**Task description**
Your answer should consist of all lines in the listing that hold the word "agent".

**Task input**
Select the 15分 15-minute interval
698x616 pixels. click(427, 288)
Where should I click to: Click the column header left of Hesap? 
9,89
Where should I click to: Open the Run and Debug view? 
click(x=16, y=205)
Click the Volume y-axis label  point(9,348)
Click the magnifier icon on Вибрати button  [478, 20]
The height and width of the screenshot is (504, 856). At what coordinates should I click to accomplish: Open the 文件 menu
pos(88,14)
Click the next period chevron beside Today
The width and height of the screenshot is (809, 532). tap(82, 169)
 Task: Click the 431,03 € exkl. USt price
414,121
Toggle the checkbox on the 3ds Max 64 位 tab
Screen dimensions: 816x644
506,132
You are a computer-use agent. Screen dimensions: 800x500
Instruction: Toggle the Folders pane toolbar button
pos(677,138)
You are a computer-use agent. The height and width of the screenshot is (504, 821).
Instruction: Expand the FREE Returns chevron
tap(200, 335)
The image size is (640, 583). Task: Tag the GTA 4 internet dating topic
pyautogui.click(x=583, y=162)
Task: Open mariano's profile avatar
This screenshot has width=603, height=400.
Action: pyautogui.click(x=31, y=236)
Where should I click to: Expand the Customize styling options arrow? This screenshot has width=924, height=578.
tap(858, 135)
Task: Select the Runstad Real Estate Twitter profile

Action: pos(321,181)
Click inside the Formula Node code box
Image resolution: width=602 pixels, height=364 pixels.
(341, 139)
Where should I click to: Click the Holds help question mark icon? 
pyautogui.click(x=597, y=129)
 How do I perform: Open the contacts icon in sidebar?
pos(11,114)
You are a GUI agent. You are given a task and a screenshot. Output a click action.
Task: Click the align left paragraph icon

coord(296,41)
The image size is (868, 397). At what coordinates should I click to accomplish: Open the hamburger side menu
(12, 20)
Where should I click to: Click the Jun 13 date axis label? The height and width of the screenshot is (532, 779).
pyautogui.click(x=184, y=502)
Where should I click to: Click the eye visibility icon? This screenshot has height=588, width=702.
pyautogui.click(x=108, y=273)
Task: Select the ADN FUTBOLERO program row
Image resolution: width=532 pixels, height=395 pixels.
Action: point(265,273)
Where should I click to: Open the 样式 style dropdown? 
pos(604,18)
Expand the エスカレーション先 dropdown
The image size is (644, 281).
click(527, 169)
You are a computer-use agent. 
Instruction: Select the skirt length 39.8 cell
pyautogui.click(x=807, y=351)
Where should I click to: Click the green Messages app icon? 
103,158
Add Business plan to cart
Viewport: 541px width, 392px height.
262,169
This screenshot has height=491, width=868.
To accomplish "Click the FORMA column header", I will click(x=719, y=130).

**Output for this task**
You are a computer-use agent. Screen dimensions: 800x500
You are a computer-use agent. The height and width of the screenshot is (504, 821).
You are a GUI agent. You are given a task and a screenshot. Output a click action.
You are a computer-use agent. 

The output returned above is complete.